将几丁质与溶剂混合，几丁质的浓度为0.5-2g/100ml，所用的溶剂包括磷酸缓冲液、Tris-HCl缓冲液或醋酸缓冲液中一种。

将来自苏云金芽孢杆菌的多糖裂解单加氧酶与来自粘质沙雷氏菌的外切型几丁质酶添加到几丁质与溶剂的混合体系中，对几丁质进行酶催化降解反应，反应温度为20-40℃，处理持续时间为8-24h，反应体系中需要添加0.5-2mM的还原剂。

附图说明

图1A.利用多糖裂解单加氧酶和几丁质酶协同降解虾蟹壳来源的几丁质。

图1B.利用多糖裂解单加氧酶和几丁质酶协同降解鱿鱼来源的几丁质。

具体实施方式

实施例1利用多糖裂解单加氧酶(BtLPMO10A)和几丁质酶(SmChiA)协同降解不同来源的几丁质

1)虾蟹壳来源的几丁质。如图1A所示，两组反应均在1.0ml的几丁质-磷酸缓冲液(20mM，pH＝6.0)中进行，其中一组只添加5.0μM几丁质酶(黑色方块表示)，另一组同时添加了5.0μM几丁质酶、1.0μM的多糖裂解单加氧酶和1.0mM的抗坏血酸(黑色三角表示)，反应在37℃振荡条件下进行，分别在0,1,2,3,4,5,8,24h取样，样品中几丁二糖的含量通过HPLC的方法进行定量分析。结果如图1A所示，经过24h酶解，不含多糖裂解单加氧酶的一组几丁二糖的终浓度为8.1μg/ml,而含有多糖裂解单加氧酶的一组几丁二糖的终浓度为92μg/ml,即通过添加多糖裂解单加氧酶，可将虾蟹壳来源的几丁质的酶水解效率提高10倍以上。

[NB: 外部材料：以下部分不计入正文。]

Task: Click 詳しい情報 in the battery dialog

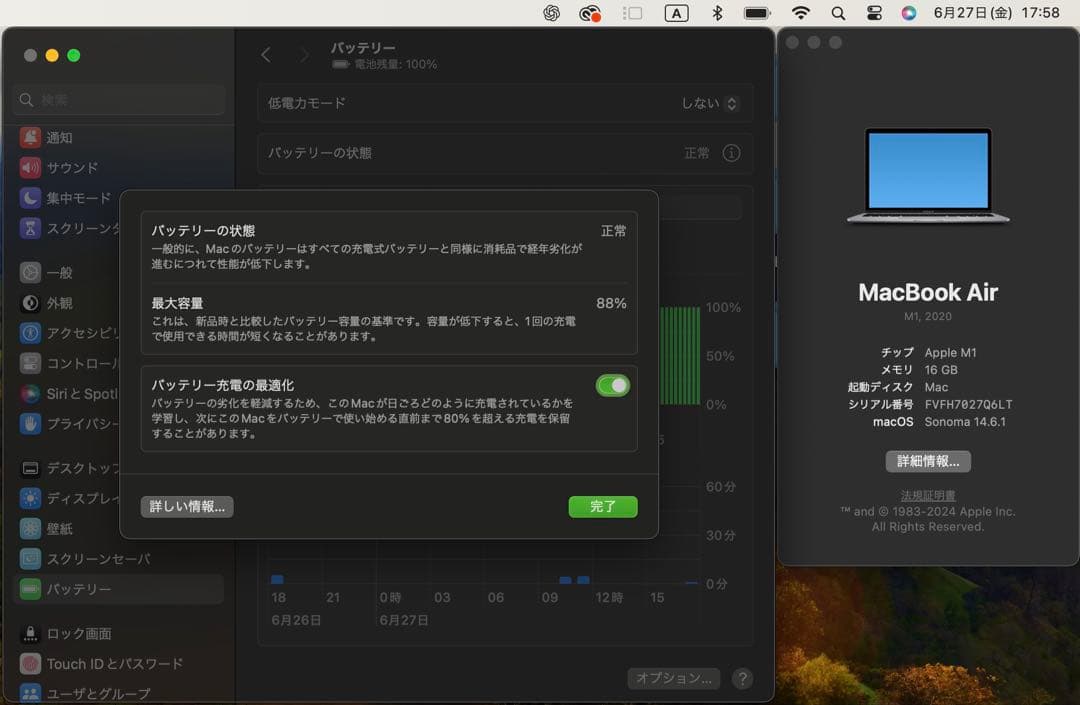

2)鱿鱼来源的几丁质。如图1B所示，两组反应均在1.0ml的几丁质-磷酸缓冲液(20mM，pH＝6.0)中进行，其中一组只添加5.0μM几丁质酶(黑色方块表示)，另一组同时添加了5.0μM几丁质酶、1.0μM的多糖裂解单加氧酶和1.0mM的抗坏血酸(黑色三角表示)，反应在37℃振荡条件下进行，分别在0,0.5,1,2,3,4,5,8h取样，样品中几丁二糖的含量通过HPLC的方法进行定量分析。结果如图1B所示，几丁二糖的生成量随之酶解时间的延长而不断增加。经过24h酶解，不含多糖裂解单加氧酶的一组几丁二糖的终浓度为23.5μg/ml,而含有多糖裂解单加氧酶的一组几丁二糖的终浓度为73μg/ml,即通过添加多糖裂解单加氧酶，可将鱿鱼来源的几丁质的酶水解效率提高3.1倍。